Check out our previous article
Preserve and Protect Your Data
Small and medium businesses are powered by information. Should your business lose that information or even suffer an interruption in access, it can have serious consequences. When it comes to protecting their electronic data, some SMBs feel they are at a disadvantage because they lack the large budgets and dedicated IT staff that many large enterprises enjoy. While this may be true, that doesn’t detract from the fact that SMBs face the same fundamental data protection concerns as large businesses, as no business is too small to be immune to data loss. As the amount of data being created continues to increase, and that info is accessed and shared by more people, you can’t afford to ignore the need for data protection.
According to a report released in March by the IT Policy Compliance Group, 20% of organizations are suffering from 22 or more sensitive data losses per year. There are a number of ways in which a business' data can be lost, destroyed, corrupted, or rendered inaccessible. It can happen when a natural disaster—such as a hurricane or flood—occurs. Hardware failure or theft can also be to blame, as can external threats like viruses, worms, or hackers. File or software corruption can also affect data stability. However, the IT Policy Compliance group cites human error as the most common reason for data loss; unintentional user error and policy violations were the most common reasons.
Regulatory reasons
Aside from good business practice, there may be more reasons to protect your data: regulatory obligation.
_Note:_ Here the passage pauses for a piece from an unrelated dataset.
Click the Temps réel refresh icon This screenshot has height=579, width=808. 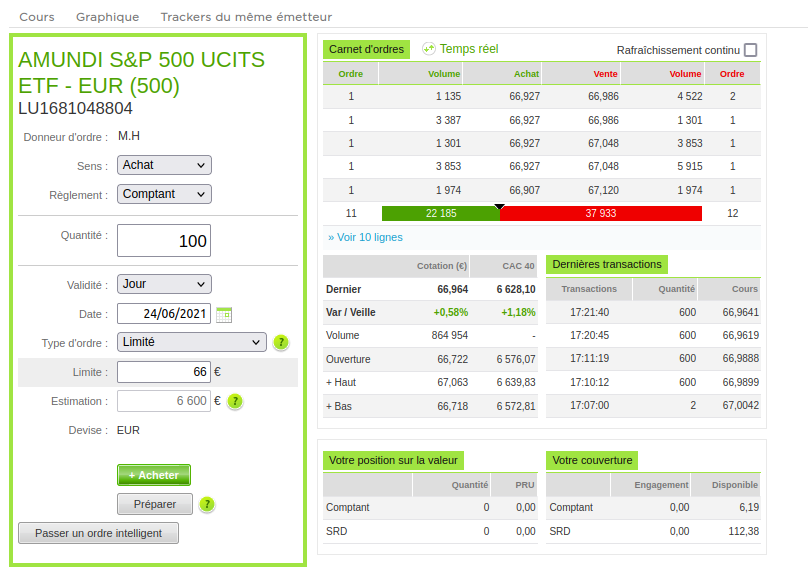point(429,48)
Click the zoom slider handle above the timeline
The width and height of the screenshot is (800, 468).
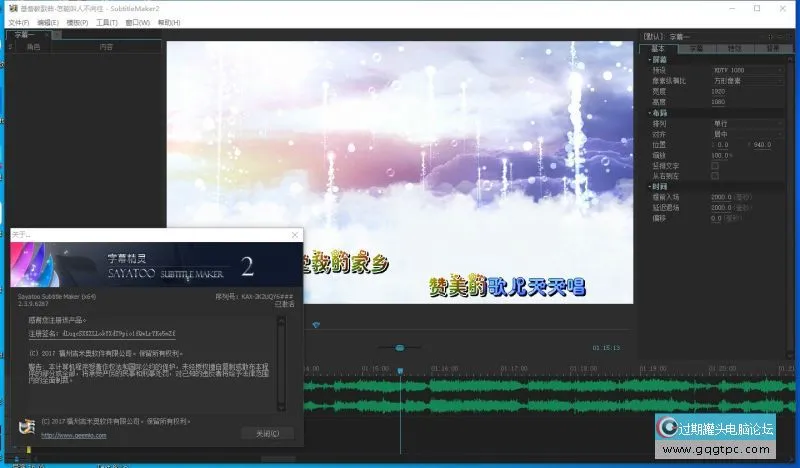pos(400,348)
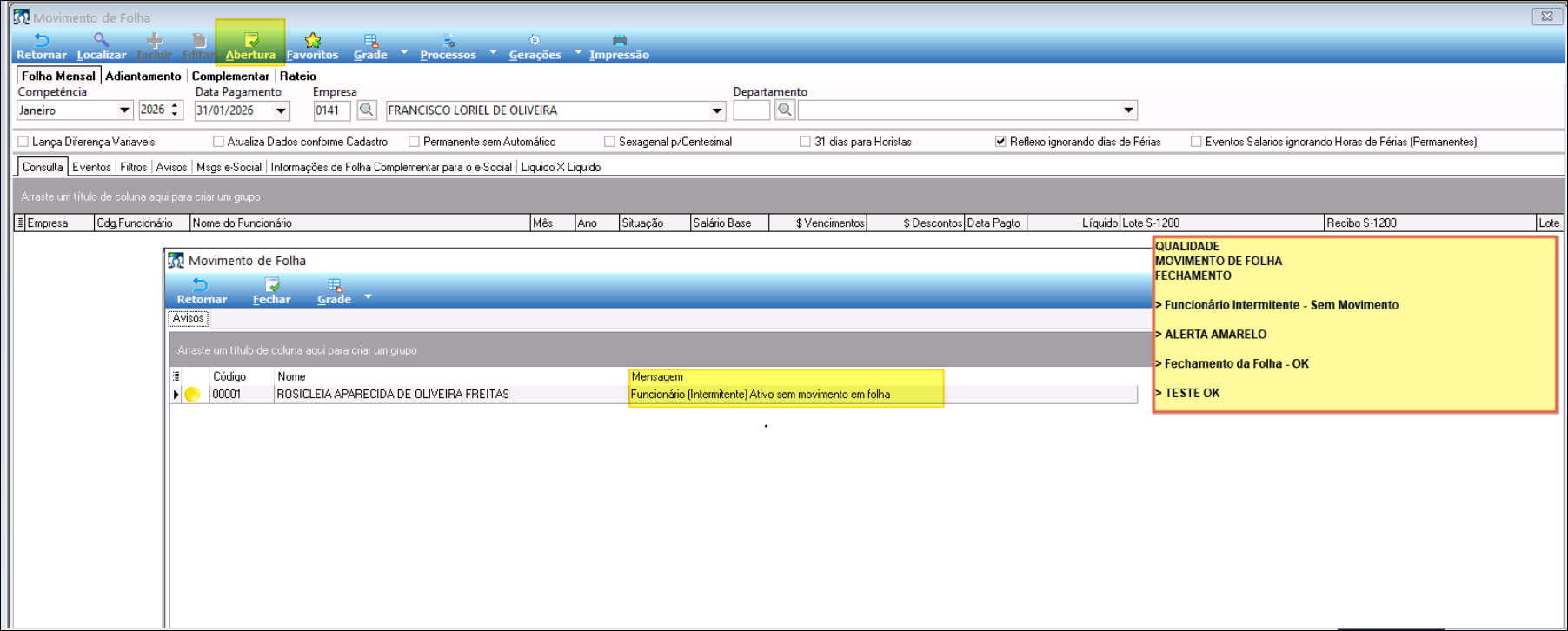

Depending on the size and industry of your business, it may be subject to government regulations like HIPAA or Sarbanes-Oxley (SOX), which require businesses to employ strong data management and security measures. HIPAA regulations outline security procedures and solutions that healthcare-related businesses should use to protect private patient data. If you are a publicly traded company, or if you do business with a public company, then SOX requires you to keep stringent IT controls over financial records, and have the ability to provide records that demonstrate that IT control if requested.
In addition, if your business processes, stores, or transmits credit card numbers, then it is subject to the 12 security requirements imposed by the Payment Card Industry Data Security Standard (PCI DSS). The PCI DSS was created by the five major credit card companies as a way to protect card data by ensuring that merchants take steps to secure their IT networks and maintain control of the data at all times. The Standard explicitly requires use of firewalls, antivirus, network access control and network monitoring. Businesses that fail to comply face steep fines and could have their merchant account revoked.